Cosh and I met up at the swank Savoy. We enjoyed orange whips, beer and paralyzers, along with phyllo-wrapped goat cheese, and arguments about a series of painted portraits hanging on the wall.
COSH: "...and that's Boris Yeltsin."
TUMBLEWEEDGAL "OH, it's not."
COSH:"Yes, it is."
TUMBLEWEEDGAL:"No, it can't be. It makes no sense: Drew Barrymore, Carrie Fisher, and Boris Yeltsin?"
TO WAITRESS: "Who is that a picture of?"
WAITRESS:"That's Boris Yeltsin. The display is called Famous Alcoholics."
SAYS MAN AT NEARBY TABLE, TO COSH, HAVING WEIGHED IN ON DISPUTE: "Well then, I will apologize."
GAL: "I will not."
I firmly believe that when one is drinking, and when very little is at stake, one should never feel obliged to apologize.
Moved by a drive to see and be seen absolutely everywhere, we shuffled off to a joint best described by Cosh here. Although I threatened him with the prospect, no slow-dancing was undertaken. It would seem my professionally high-lighted hair would have stuck out like a sore thumb. And Cosh is decidedly white-collar, anyway, having likely never picked up a welding torch, nor a hammer I'd surmise, in his entire life.

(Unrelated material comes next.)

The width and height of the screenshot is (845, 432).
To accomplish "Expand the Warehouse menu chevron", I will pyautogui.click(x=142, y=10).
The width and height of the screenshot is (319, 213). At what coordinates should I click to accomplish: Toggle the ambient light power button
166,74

On our last stop of the night, we ended up at a familiar place that smells strongly of wet dog, with colorful characters and cheap shots of Jaggermeister. But the cheap shots didn't stop with the alcohol. With Cosh briefly gone to visit the little cowboys' room, a slick young Italian came up to chat.
Now, granted it was that time of night when people are scrambling to find that special anyone to go home with. Everyone's on deadline. Still, I should be flattered he's chatting me up, when he drops this one on me:
"You look like Barbra Streisand."
I realize my nose is large-ish, but really. I've never heard that one before. Was it the scarf? Was I reminiscent of Funny Girl?

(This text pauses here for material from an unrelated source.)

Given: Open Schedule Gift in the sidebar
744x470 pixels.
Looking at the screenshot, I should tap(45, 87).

I have chosen a decent picture of Barbra that I can stand so I don't continue to bristle at the comment.
But then this young buck started to quiz Colby on his ethnicity, suggesting he must be Jewish.
Strange. He's calling us Jews. Considering his choice of celebs, I'll call him a fag. The two cancel themselves out.
COSH:"I can't leave you alone for a minute. C'mon, Babs, time to call it a night."
Hello there, little lady. I like what you've done here. Keep up the good work, darlin'.
(I don't know what it is, but whenever I hear Glen Campbell "speak" to me, I imagine Elvis.)
Friday, November 01, 2002
Let's just say I'm finding it a little bit disconcerting that I'm getting all my music referrals from a bunch of mangy felines. This is, by far, my new favourite song.